1873-2023 : 150 years of Colette

06 Jun. 2023
Culture, Useful information

The library celebrates 150 years of Colette

Sidonie-Gabrielle Colette was born on January 28, 1873 in Saint-Sauveur-en-Puisaye (Yonne).

A woman of many talents, one of the most famous novelists both in France and abroad, Colette was also a music hall actress, a journalist, a boxer, and even the creator of a beauty salon!

She is considered a pioneer in transgression and provocation, presenting in particular, at the beginning of the 20th century, very daring pantomime shows for that time, and openly entertaining affairs with women such as Mathilde de Morny or Nathalie Clifford Barney.

Henry Gauthier-Villars, known as Willy, whom she married at the age of 20, introduced her to the literary circles of the capital where she would meet Anatole France, Proust, Montesquiou, Fauré, Debussy, Ravel, Jacques-Emile Blanche, etc. Under his thumb, Colette would write the Claudine series of novels, published under his name. It was not until 1905 that Colette published her first novel under her own name, Dialogues de Bêtes.

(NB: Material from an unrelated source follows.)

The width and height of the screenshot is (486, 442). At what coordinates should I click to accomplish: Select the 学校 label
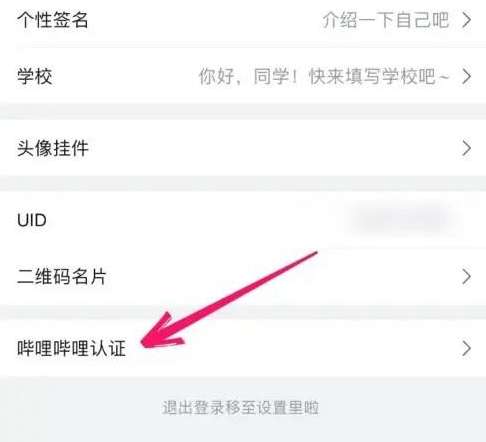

Many more novels followed: La Retraite sentimentale, La Vagabonde, L'envers du music-hall, En tournée, Chéri, Sido, Les vrilles de la vigne, La chatte, Le blé en herbe, inspired by her affair with the son of her second husband, Henri de Jouvenel, and also Gigi which would be adapted for the screen by Vincente Minnelli in 1958.

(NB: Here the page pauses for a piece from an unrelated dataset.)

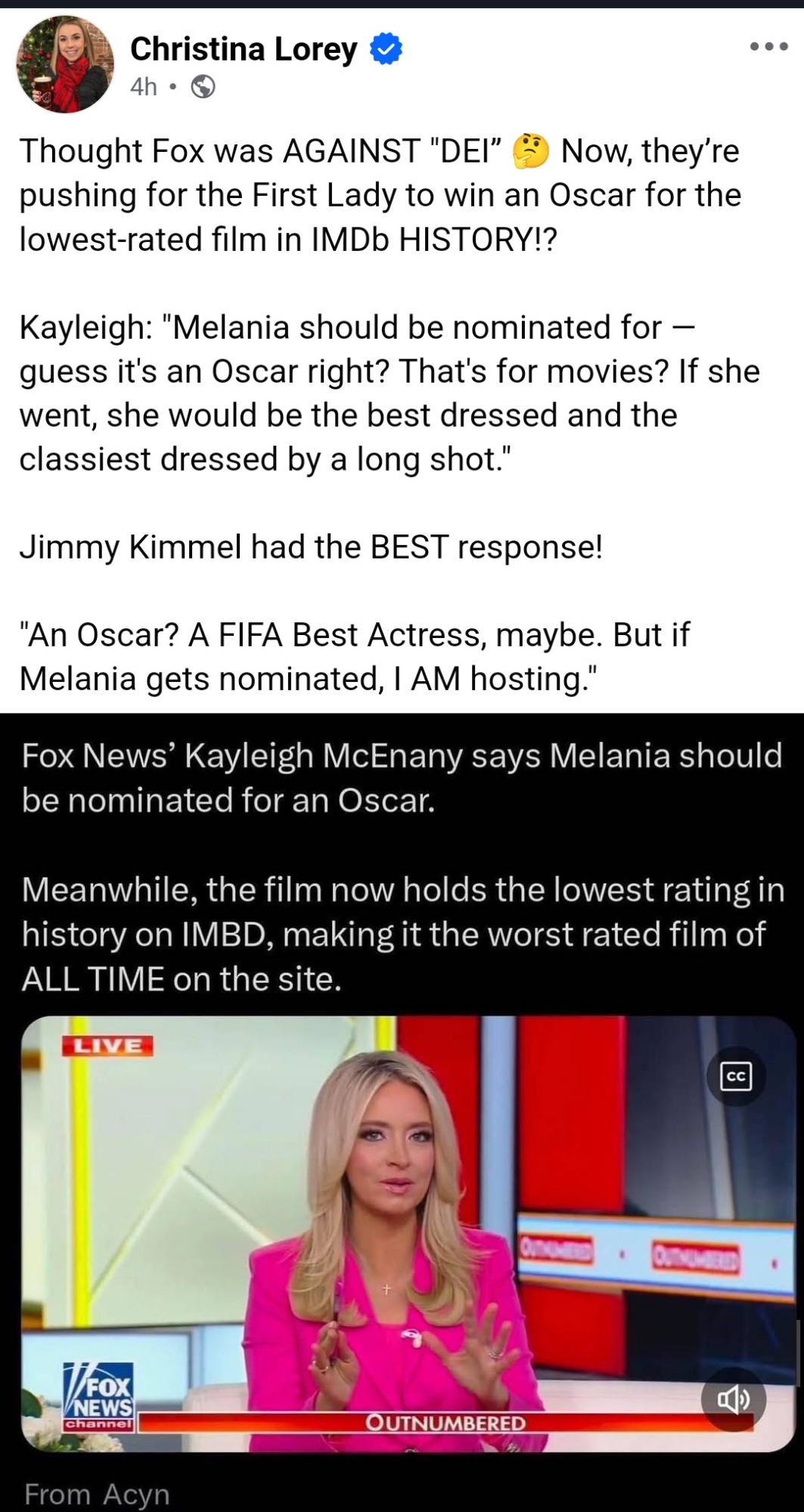Play the Kayleigh McEnany video clip
This screenshot has width=804, height=1512.
[x=408, y=1234]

When she was unanimously elected to the Académie Goncourt in 1945, she was only the second woman to have this privilege at the time, and she would become the first woman to become its president in 1949. Suffering from polyarthritis at the end of the 1940s, which would cause her a lot of pain, Colette died on August 3rd, 1954 in Paris, at the age of 81. Notwithstanding her red hot reputation, which lead the church to deny her a religious funeral, she was entitled to a state funeral, another first for a woman. Colette's grave can be found in the Père-Lachaise cemetery in Paris.